Similar question was asked here:

I’ve adjusted the script for you:

import sublime_plugin
import os
import stat

class MakeExecutableIfNot(sublime_plugin.EventListener):

    def on_post_save(self, view):
        if not view:
            return
        file_name = view.file_name()
        if not file_name:
            return

        # Only modify the executable permissions when saving shell scripts.
        if not view.match_selector(0, "source.shell"):
            return

        # Add executable permission to user.
        st = os.stat(file_name)
        os.chmod(file_name, st.st_mode | stat.S_IEXEC)
        print("added executable permission to", file_name)

Go to Tools -> Developer -> New Plugin and save this in your Packages/User directory as MakeExecutableIfNot.py (or whatever you want to call it).

2 Likes

#4

You rock! Works great.

So… saving files without executable permission is the expected behavior of ST3? For an application so useful for coders, this seems odd that you would have to write a plugin to make that happen.

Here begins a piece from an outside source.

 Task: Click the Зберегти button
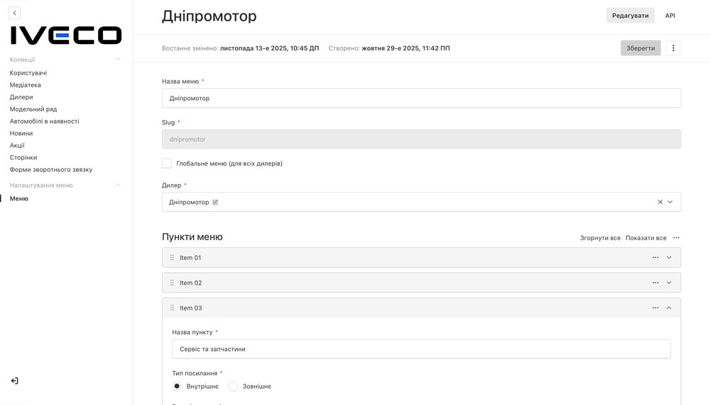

Whatever the case, there is now a documented way to make it happen! Thanks for the help!

1 Like

#5

If I had to guess, I would say that the reason it doesn’t do that for all files all the time is because it’s not needed by all developers all the time. For example, as a C developer I hardly ever need my C source files and headers to be executable, and doing so would make the output of e.g. ls more confusing (although that is of course a matter of taste).

I’ve never looked into it, but Sublime may honor the umask that you have set in your bash profile, although since on MacOS GUI apps don’t get launched by the same parent process as terminal apps, it may not. Possibly something to look into, though.

3 Likes

#6

If I had to guess… It would be because ST uses the default system regular file permissions mask, which by default -I’d be prepared to bet- on your version of OSX results in regular files being created with 644 (-rw-r--r--) permissions.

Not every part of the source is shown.